:: Exercise requirements ::
Go over the listing that follows and work out how many lines have the string "Yoshida"; reply with the number by itself.

>>>>

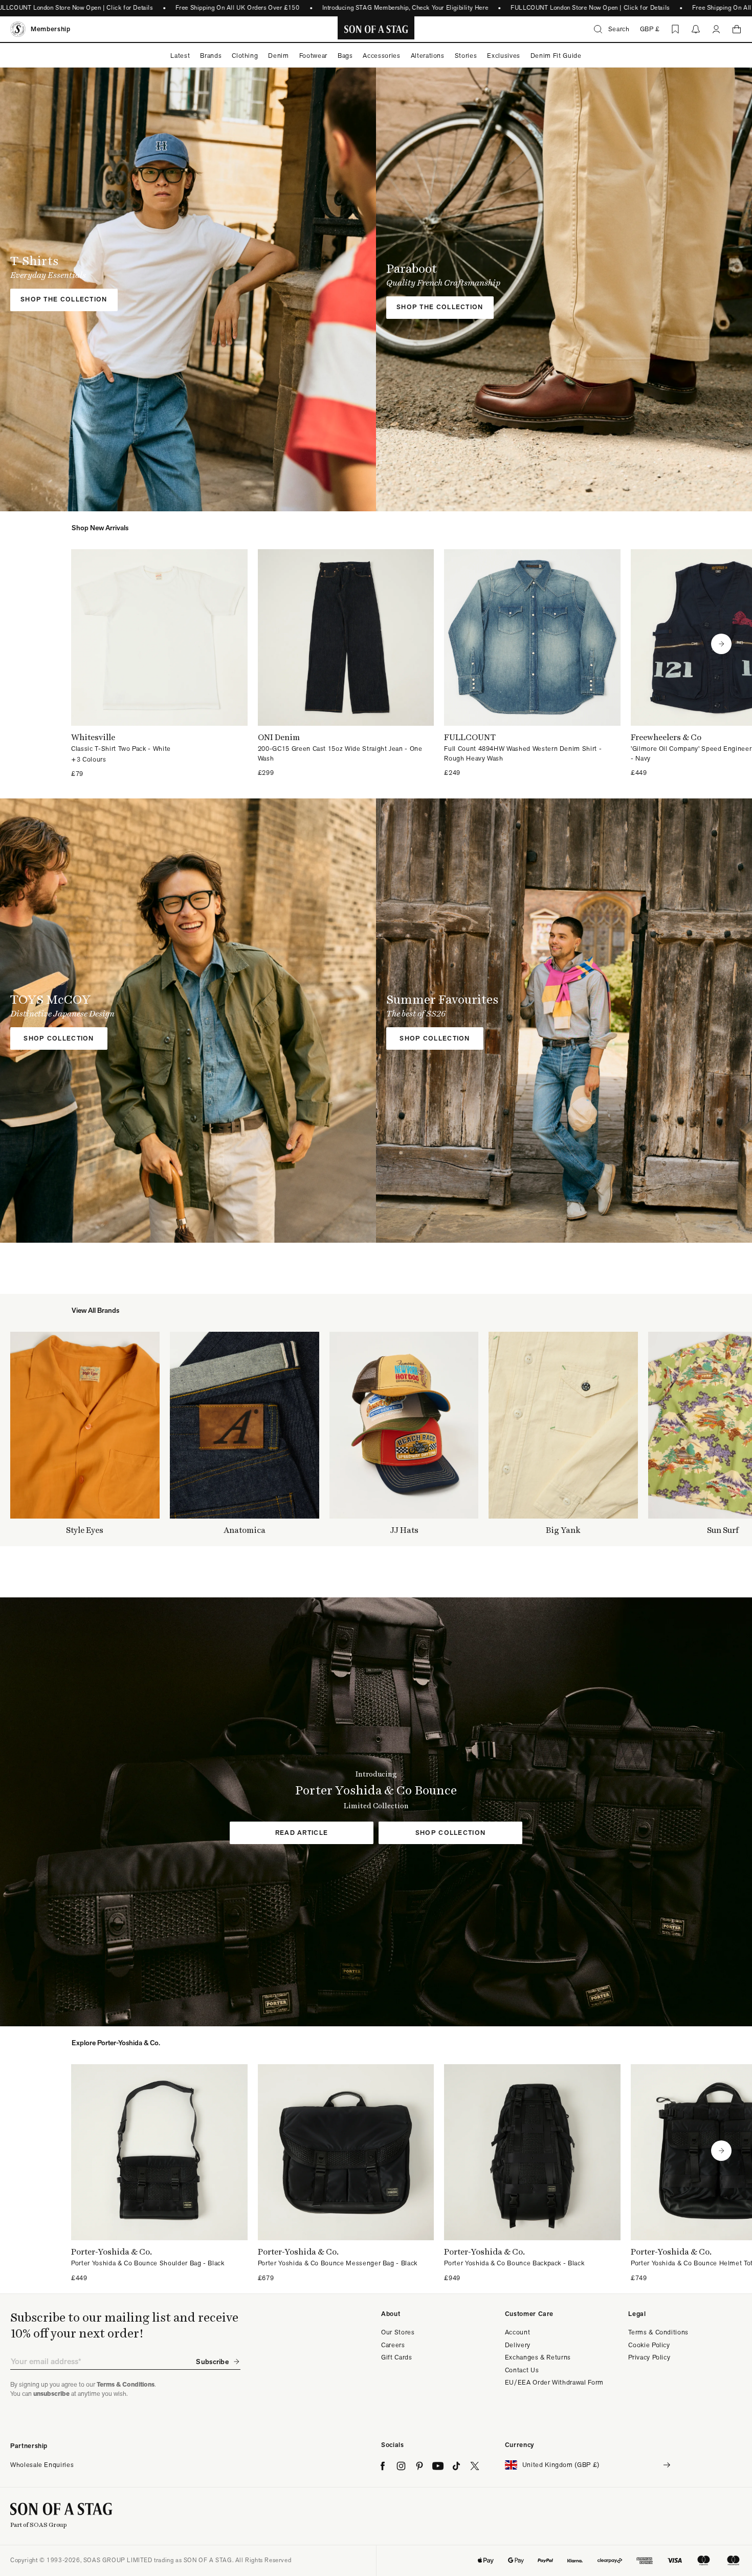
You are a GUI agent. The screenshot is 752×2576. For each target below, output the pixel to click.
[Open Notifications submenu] (695, 29)
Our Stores (398, 2332)
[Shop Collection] (188, 1020)
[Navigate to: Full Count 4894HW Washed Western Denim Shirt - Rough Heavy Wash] (532, 668)
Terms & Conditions (658, 2332)
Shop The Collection (63, 299)
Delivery (517, 2345)
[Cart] (736, 29)
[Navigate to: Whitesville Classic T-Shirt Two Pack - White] (159, 668)
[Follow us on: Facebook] (382, 2466)
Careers (393, 2345)
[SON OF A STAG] (376, 29)
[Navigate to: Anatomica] (244, 1434)
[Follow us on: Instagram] (401, 2466)
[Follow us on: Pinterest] (419, 2466)
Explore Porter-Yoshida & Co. (116, 2042)
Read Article (301, 1832)
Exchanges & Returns (538, 2357)
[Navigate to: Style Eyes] (85, 1434)
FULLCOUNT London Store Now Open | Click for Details (590, 8)
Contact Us (522, 2370)
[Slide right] (721, 644)
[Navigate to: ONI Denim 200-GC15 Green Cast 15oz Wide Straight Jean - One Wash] (346, 668)
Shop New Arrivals (100, 527)
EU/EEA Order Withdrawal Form (554, 2382)
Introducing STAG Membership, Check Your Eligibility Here (405, 8)
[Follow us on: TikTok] (456, 2466)
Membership (51, 29)
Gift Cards (396, 2357)
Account (517, 2332)
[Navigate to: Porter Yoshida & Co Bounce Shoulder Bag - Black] (159, 2173)
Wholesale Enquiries (42, 2464)
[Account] (716, 29)
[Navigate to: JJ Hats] (404, 1434)
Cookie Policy (649, 2345)
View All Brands (95, 1310)
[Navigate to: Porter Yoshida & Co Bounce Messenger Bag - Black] (346, 2173)
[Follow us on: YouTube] (438, 2466)
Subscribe (212, 2361)
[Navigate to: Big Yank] (563, 1434)
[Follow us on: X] (474, 2466)
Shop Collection (59, 1038)
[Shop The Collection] (188, 289)
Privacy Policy (649, 2357)
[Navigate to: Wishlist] (675, 29)
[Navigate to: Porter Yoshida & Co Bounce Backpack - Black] (532, 2173)
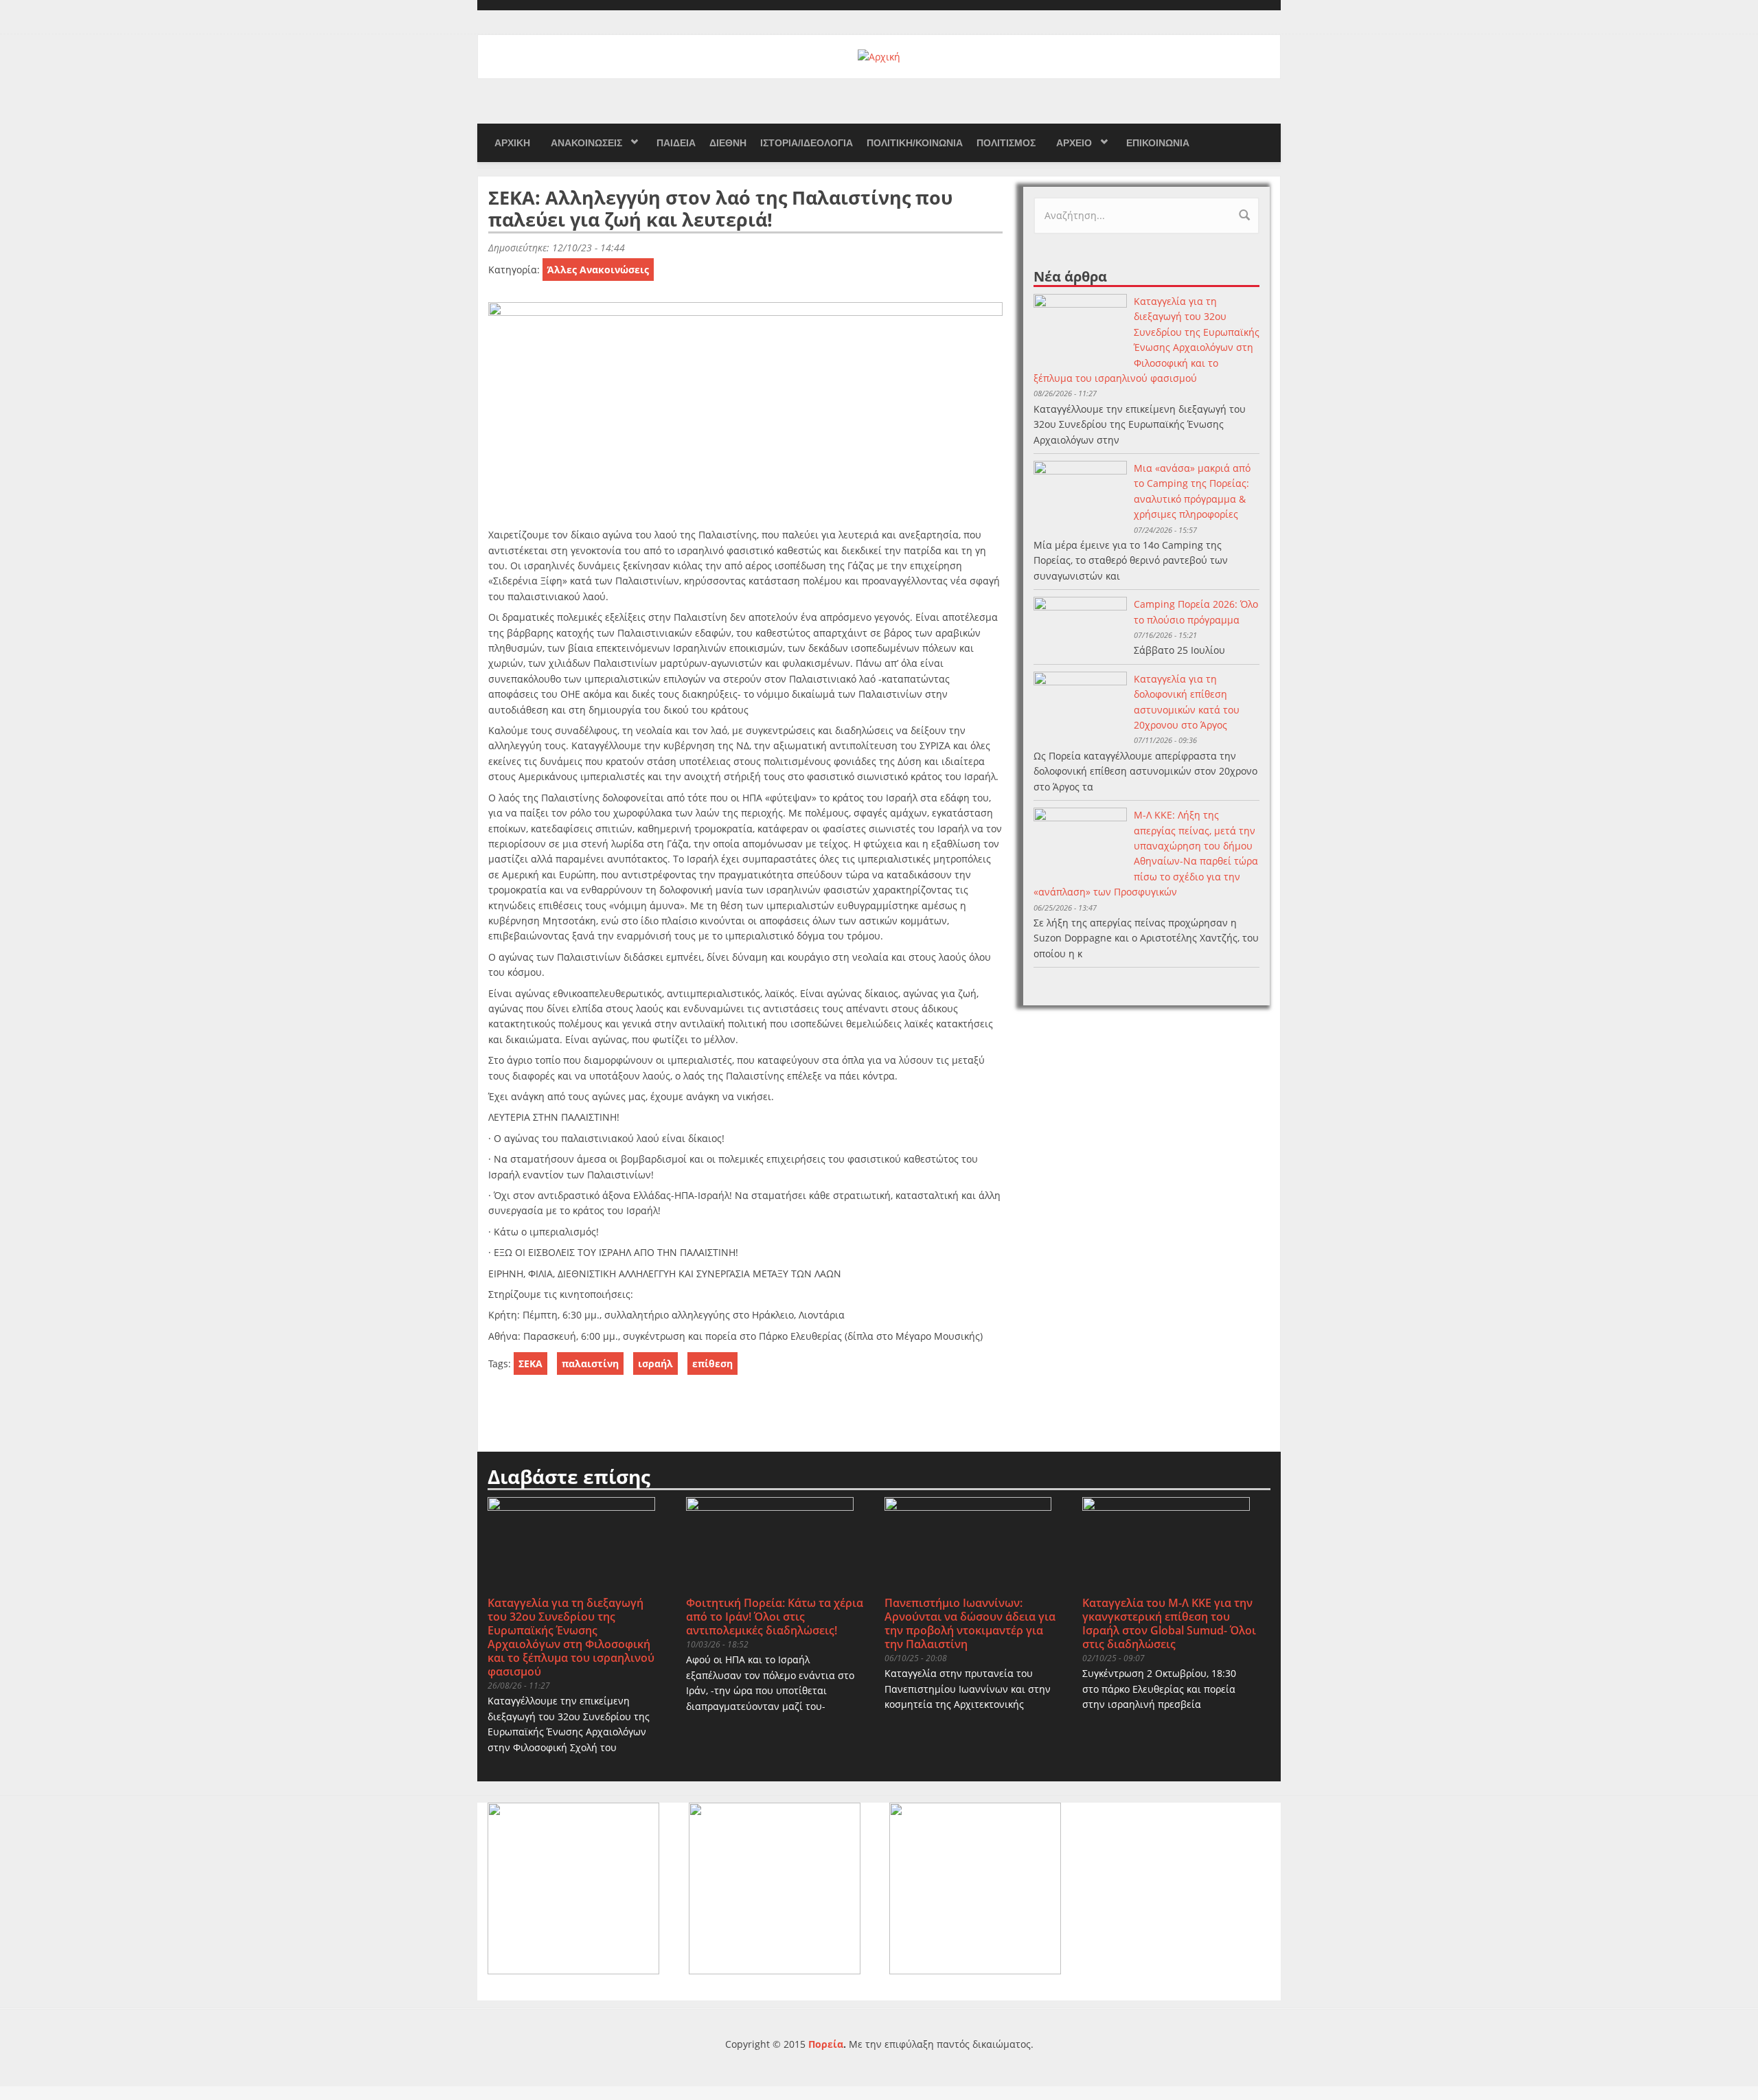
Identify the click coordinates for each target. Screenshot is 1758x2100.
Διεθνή (727, 142)
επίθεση (712, 1363)
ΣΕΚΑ (530, 1363)
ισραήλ (655, 1363)
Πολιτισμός (1006, 142)
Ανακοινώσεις (586, 142)
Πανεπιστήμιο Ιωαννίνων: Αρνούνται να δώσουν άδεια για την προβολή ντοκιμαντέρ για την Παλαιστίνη (969, 1623)
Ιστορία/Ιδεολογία (806, 142)
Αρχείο (1074, 142)
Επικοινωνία (1157, 142)
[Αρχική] (879, 55)
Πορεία (825, 2044)
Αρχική (512, 142)
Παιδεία (676, 142)
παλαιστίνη (590, 1363)
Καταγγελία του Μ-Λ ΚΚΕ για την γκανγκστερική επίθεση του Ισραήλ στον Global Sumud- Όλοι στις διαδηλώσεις (1169, 1623)
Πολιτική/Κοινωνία (915, 142)
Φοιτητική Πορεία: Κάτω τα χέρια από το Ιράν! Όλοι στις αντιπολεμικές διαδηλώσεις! (774, 1616)
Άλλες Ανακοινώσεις (598, 269)
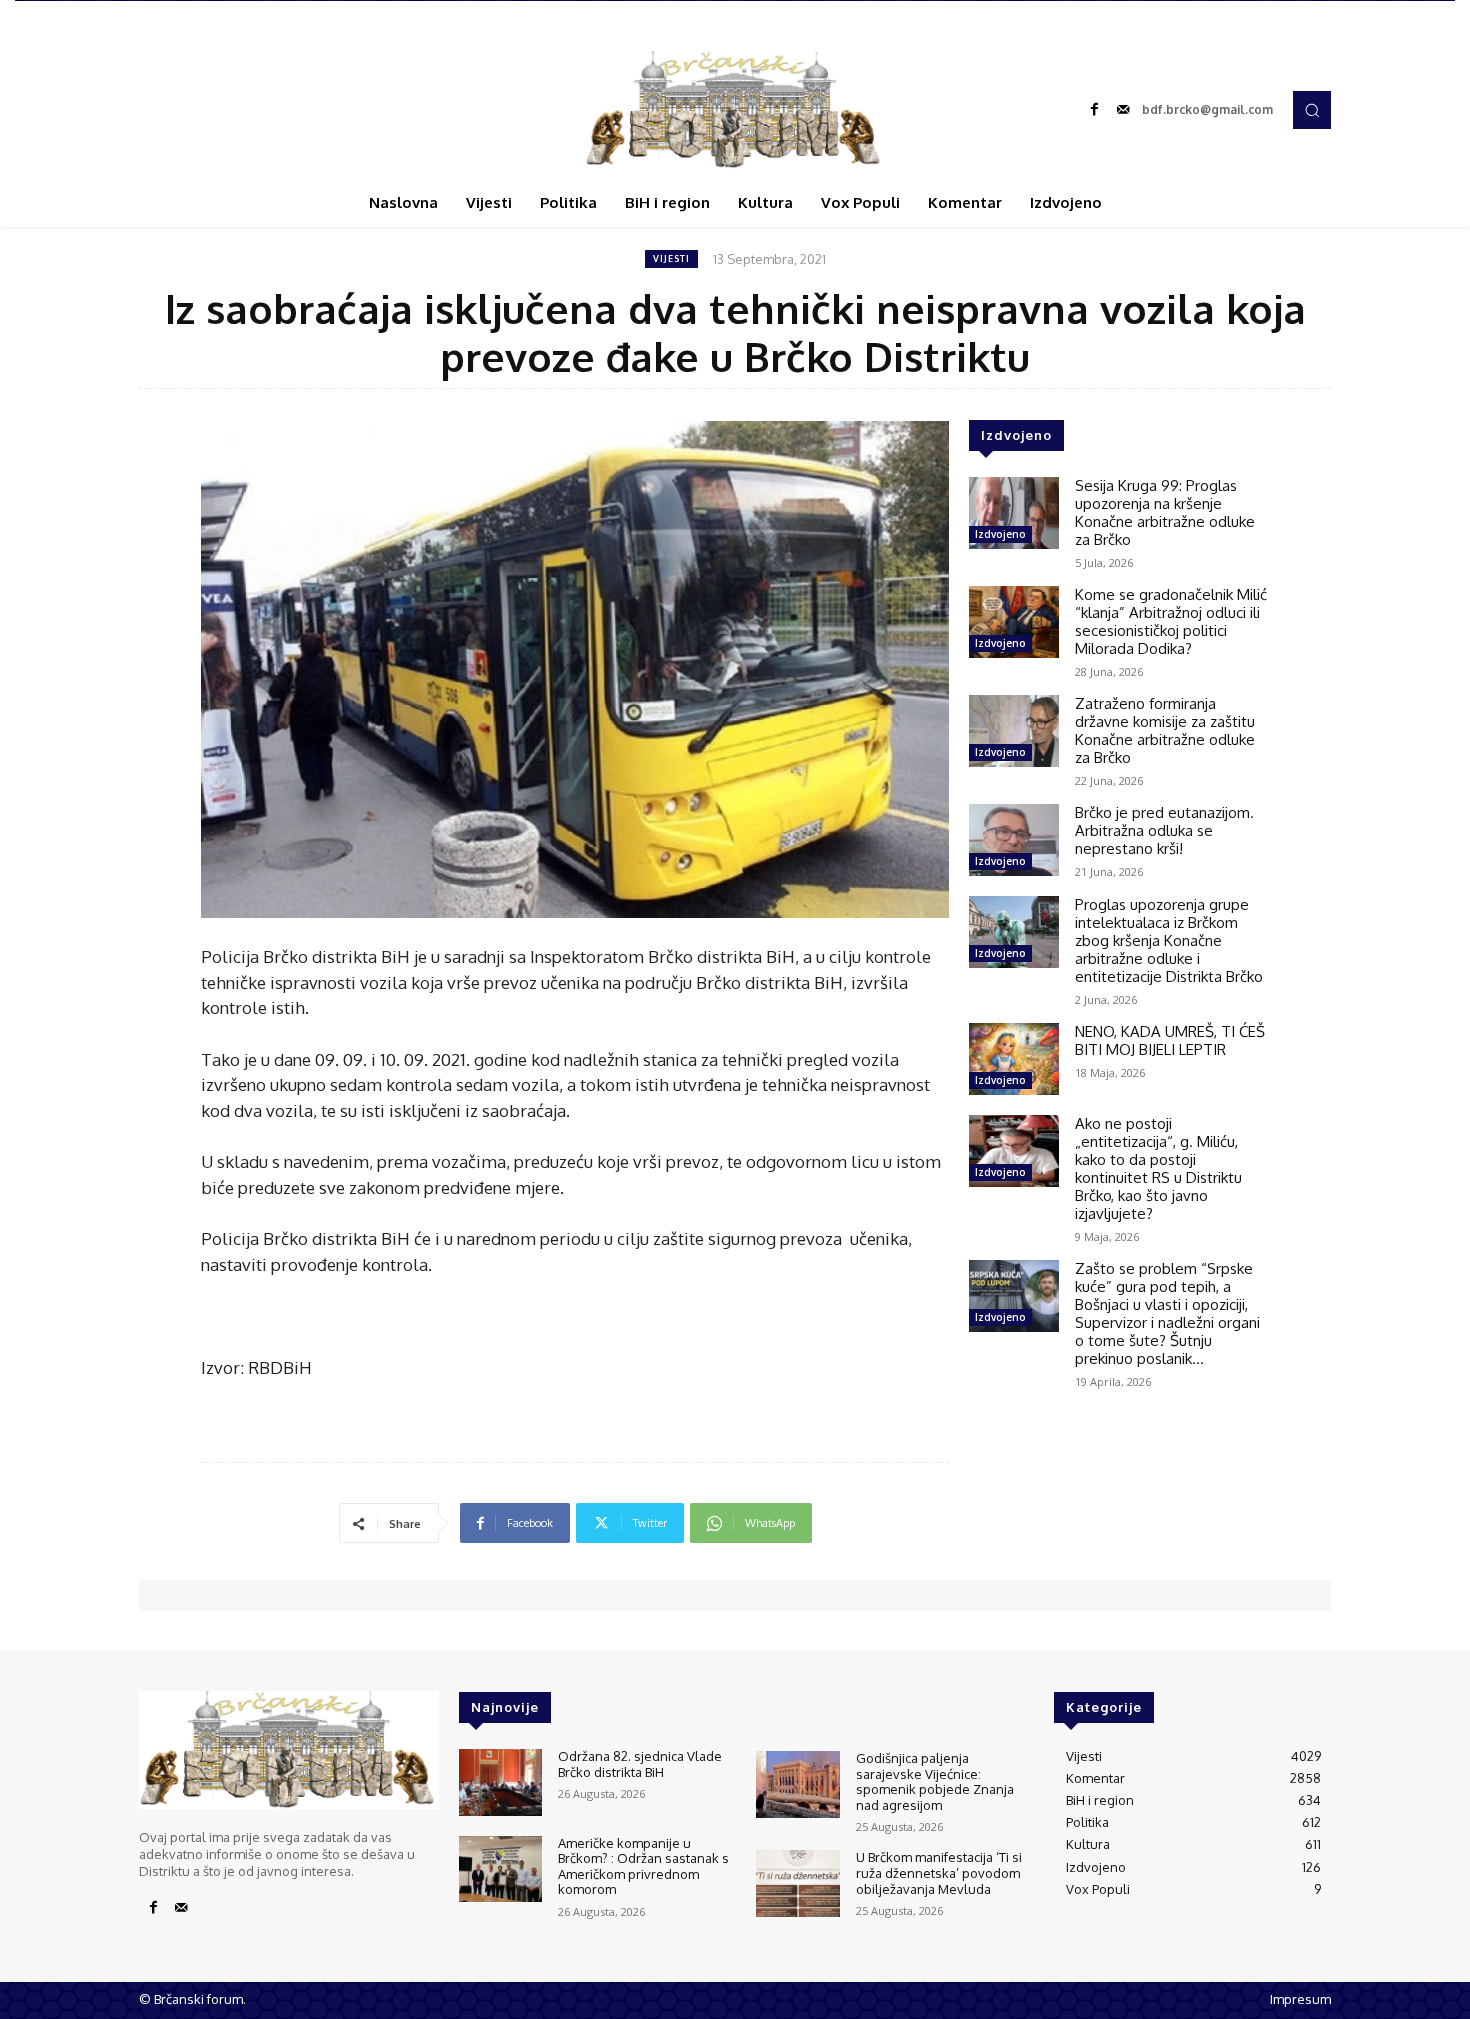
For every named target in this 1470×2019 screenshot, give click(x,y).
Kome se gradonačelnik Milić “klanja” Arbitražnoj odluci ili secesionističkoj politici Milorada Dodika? (1171, 621)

<<<<

:: Solution ::
4